▶ _EXTRAIT DU TEXTE_
■ ■ ■

L'école de l'élite française subit un affront sans précédent : les plus brillants étudiants lui tournent le dos au moment où elle doit s'exiler à Strasbourg.

D'un côté, on a le bulldozer du très médiatique Richard Descoings, qui mène sa réforme tambour battant à la direction de Sciences Po, empiétant sans vergogne sur les plates-bandes de l'ENA. De l'autre, on a la « délocalisation » forcée de cette institution si parisienne à Strasbourg, une « provincialisation » vécue souvent comme une humiliation, un exil définitif qui l'éloigne des centres de décision de la capitale, auxquels se destinent pourtant ses élèves. Et puis il y a ces critiques aussi virulentes que récurrentes d'une frange de la classe politique et du monde de l'entreprise, accusant l'Ecole nationale d'administration d'être à l'origine de tous les maux de la société française. Cette prestigieuse école, unique en son genre, créée en 1945 par le général de Gaulle pour former une force mobile de techniciens généralistes faisant le lien entre l'administration et le pouvoir politique, pourrait avoir du mal à passer sans encombre le cap de la soixantaine.

Ironie de l'histoire, le coup le plus rude est venu de Sciences Po. Les instituts d'études politiques ont pourtant été créés par la même ordonnance que l'ENA, au lendemain de la guerre, conçus à l'origine comme les antichambres de cette école d'application de la haute fonction publique. Mais, aujourd'hui, 80 % des diplômés de Sciences Po vont en entreprise, une quarantaine d'étudiants seulement - sur 6 000 - rejoignant le saint des saints de la haute administration. Richard Descoings a tiré les conséquences de ce déséquilibre en supprimant les sections, notamment la section Service public, voie royale vers l'ENA. Et il a allongé de deux ans la scolarité, passant au niveau bac + 5, marginalisant de fait le bastion de la fonction publique à la française.

■ ■ ■

▶ _DONNÉES FOURNIES_
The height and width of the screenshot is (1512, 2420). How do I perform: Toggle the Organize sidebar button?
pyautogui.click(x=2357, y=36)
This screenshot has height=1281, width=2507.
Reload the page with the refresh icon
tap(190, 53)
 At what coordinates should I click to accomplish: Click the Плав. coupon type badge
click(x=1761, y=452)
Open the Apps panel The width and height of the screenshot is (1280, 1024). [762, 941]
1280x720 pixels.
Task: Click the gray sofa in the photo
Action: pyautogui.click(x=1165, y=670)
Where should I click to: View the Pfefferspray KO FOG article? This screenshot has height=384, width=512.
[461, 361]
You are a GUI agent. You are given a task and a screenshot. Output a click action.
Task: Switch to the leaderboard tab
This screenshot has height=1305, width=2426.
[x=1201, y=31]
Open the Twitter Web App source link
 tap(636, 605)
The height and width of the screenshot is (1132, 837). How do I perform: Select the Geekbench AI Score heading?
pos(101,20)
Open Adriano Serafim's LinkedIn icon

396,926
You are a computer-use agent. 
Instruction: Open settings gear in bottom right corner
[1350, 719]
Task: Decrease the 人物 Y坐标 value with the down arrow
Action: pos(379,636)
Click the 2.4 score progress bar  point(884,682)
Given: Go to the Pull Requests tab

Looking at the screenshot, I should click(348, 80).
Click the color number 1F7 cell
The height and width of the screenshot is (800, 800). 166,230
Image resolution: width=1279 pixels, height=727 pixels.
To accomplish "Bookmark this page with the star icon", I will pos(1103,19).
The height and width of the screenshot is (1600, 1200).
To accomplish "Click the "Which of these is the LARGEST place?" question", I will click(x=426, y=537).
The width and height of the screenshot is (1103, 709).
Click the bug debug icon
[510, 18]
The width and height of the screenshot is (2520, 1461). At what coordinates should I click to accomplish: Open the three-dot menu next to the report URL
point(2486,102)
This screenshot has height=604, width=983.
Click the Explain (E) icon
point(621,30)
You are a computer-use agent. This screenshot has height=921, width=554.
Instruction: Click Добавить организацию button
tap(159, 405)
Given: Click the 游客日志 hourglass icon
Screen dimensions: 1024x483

■ ■ ■

▶ _OBJECTIF_
Donnez la suite de l'extrait sur l'ENA face à la réforme de Sciences Po, après sa dernière phrase. Les lignes de données ne sont pas nécessaires.

▶ _CORRIGÉ DE L'EXERCICE_
Dès septembre prochain, les étudiants pourront même suivre à l'IEP de Paris les cours d'un tout nouveau Master in Public Affairs, comme si déjà l'ENA n'existait plus… Suprême pied de nez, la gourmandise immobilière de Sciences Po semble sans limites, et son directeur lorgne maintenant les locaux parisiens de l'ENA (lire également page 88). Plus qu'un symbole…

Après plus de dix ans passés à naviguer entre trois sites - deux à Paris, un à Strasbourg -, l'ENA fait ses cartons. Dans un an, la quasi-totalité des activités et les 700 élèves seront installés au coeur de la capitale alsacienne. A quatre heures de train de Paris. Une page se tourne dans la vie de l'école. Mais ce déménagement à Strasbourg aura aussi un impact immédiat sur la nature même des enseignements. En effet, le seul professeur permanent de l'ENA est celui… d'éducation physique. Par principe, les enseignants doivent exercer de hautes responsabilités administratives. Or ces intervenants - hauts fonctionnaires d'administrations centrales, grands patrons, ministres - sont majoritairement basés à Paris. En attendant le TGV, prévu en 2007, il est évident qu'ils ne se déplaceront pas à Strasbourg aussi facilement qu'ils se rendaient dans le VIIe arrondissement de Paris. Depuis 1991, une partie de la scolarité (six mois de la deuxième année) de l'ENA se déroule en Alsace… et les frais de fonctionnement ont décuplé. Les administratifs de la maison effectuent à eux seuls pas moins de 1 000 allers-retours Strasbourg-Paris par an, même si la mise en place d'un système de visioconférence a permis d'économiser 100 000 euros depuis juin 2002 sur les déplacements des enseignants et des personnels administratifs. Délocaliser coûte cher, dans tous les sens du terme.

Mais Antoine Durrleman, le directeur de l'ENA, fait officiellement contre mauvaise fortune bon coeur. « Ce qui se passe réveille notre ambition d'être un outil de la réforme de l'Etat et de l'ouverture à l'Europe, affirme cet énarque sorti de l'école en 1981. Nous courons un risque, mais nous l'assumons et voulons en profiter pour retrouver notre vocation : être un levier du changement. » Ancien conseiller d'Alain Juppé, il restera comme le directeur du déménagement, mais aussi comme celui de la réforme du cursus, une contre-offensive pour tenter d'adapter l'enseignement dispensé.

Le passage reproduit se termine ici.